**What you need to do:** Transcribe the records below verbatim, from the line containing "Given: Click the Save model floppy icon" through the line containing "(1165, 100)", both lines included.

**Entries supplied:**
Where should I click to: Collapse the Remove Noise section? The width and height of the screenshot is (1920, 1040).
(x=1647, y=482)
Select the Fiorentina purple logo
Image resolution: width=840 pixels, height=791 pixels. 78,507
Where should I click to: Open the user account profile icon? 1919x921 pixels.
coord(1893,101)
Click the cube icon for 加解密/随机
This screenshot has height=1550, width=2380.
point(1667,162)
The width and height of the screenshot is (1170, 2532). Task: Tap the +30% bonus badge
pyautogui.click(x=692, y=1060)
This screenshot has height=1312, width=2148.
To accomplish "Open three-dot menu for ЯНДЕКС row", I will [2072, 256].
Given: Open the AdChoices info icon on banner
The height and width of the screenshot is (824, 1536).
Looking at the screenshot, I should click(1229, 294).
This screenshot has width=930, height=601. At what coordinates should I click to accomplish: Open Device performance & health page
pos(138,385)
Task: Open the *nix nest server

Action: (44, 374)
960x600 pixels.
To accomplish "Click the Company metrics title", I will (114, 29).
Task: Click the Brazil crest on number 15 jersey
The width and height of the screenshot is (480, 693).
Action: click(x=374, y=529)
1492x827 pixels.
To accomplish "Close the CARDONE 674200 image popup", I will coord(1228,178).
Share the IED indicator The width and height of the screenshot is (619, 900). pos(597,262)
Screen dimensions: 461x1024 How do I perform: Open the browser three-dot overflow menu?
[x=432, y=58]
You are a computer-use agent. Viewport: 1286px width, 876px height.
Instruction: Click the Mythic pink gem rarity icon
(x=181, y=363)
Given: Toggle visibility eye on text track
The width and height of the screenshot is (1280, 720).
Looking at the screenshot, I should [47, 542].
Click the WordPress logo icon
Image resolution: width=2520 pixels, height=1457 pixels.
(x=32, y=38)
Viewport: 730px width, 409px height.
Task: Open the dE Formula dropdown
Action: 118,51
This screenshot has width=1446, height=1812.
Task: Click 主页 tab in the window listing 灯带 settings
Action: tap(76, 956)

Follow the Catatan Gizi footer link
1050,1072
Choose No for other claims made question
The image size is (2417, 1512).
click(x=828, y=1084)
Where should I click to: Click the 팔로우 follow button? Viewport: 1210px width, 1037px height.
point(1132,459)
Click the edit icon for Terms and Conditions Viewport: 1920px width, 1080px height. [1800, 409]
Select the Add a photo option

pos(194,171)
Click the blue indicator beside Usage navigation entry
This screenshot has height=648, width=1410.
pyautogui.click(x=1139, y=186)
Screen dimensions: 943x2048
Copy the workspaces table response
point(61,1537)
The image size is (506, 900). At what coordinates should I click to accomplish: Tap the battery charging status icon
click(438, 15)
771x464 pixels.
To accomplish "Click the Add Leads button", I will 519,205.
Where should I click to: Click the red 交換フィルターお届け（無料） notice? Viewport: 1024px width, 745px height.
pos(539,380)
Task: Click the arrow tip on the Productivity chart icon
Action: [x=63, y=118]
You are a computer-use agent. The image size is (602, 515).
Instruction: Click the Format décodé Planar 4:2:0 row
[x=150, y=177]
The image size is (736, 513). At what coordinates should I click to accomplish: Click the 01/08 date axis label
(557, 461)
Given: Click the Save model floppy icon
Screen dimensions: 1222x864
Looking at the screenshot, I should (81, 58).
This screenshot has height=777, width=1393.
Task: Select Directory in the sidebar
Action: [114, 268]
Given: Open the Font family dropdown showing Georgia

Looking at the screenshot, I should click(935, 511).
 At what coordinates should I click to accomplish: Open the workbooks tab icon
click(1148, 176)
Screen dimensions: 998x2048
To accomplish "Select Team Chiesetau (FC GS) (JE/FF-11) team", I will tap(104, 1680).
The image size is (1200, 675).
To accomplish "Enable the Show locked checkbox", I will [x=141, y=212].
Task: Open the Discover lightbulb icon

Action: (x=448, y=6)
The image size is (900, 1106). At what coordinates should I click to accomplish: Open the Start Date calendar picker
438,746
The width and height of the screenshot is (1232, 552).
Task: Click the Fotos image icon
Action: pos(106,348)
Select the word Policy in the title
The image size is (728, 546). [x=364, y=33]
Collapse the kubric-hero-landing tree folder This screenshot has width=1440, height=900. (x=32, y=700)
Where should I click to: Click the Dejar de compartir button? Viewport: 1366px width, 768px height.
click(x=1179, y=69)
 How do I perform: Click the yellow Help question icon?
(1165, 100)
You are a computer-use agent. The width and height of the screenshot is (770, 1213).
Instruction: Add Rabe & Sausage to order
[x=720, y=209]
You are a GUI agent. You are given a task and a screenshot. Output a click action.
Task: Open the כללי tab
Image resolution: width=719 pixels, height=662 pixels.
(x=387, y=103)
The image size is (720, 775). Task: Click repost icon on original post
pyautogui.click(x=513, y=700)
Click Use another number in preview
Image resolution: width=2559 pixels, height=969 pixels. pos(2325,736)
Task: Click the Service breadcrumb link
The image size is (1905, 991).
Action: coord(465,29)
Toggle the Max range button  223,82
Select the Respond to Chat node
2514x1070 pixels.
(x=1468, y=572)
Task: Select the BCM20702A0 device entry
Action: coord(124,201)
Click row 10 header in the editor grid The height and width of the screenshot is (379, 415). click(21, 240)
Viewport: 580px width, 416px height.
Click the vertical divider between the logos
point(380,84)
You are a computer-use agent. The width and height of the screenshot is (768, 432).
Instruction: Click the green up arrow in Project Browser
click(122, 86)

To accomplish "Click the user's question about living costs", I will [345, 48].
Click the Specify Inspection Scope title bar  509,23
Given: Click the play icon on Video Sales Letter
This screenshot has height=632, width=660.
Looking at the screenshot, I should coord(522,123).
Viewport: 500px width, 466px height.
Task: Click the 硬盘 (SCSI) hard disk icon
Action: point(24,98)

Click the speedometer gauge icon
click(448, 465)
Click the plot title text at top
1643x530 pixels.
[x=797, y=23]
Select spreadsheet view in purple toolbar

**Exercise solution:**
Given: Click the Save model floppy icon
Screen dimensions: 1222x864
Looking at the screenshot, I should (81, 58).
This screenshot has height=777, width=1393.
Task: Select Directory in the sidebar
Action: [114, 268]
Given: Open the Font family dropdown showing Georgia

Looking at the screenshot, I should click(935, 511).
 At what coordinates should I click to accomplish: Open the workbooks tab icon
click(1148, 176)
Screen dimensions: 998x2048
To accomplish "Select Team Chiesetau (FC GS) (JE/FF-11) team", I will tap(104, 1680).
The image size is (1200, 675).
To accomplish "Enable the Show locked checkbox", I will [x=141, y=212].
Task: Open the Discover lightbulb icon

Action: (x=448, y=6)
The image size is (900, 1106). At what coordinates should I click to accomplish: Open the Start Date calendar picker
438,746
The width and height of the screenshot is (1232, 552).
Task: Click the Fotos image icon
Action: pos(106,348)
Select the word Policy in the title
The image size is (728, 546). [x=364, y=33]
Collapse the kubric-hero-landing tree folder This screenshot has width=1440, height=900. (x=32, y=700)
Where should I click to: Click the Dejar de compartir button? Viewport: 1366px width, 768px height.
click(x=1179, y=69)
 How do I perform: Click the yellow Help question icon?
(1165, 100)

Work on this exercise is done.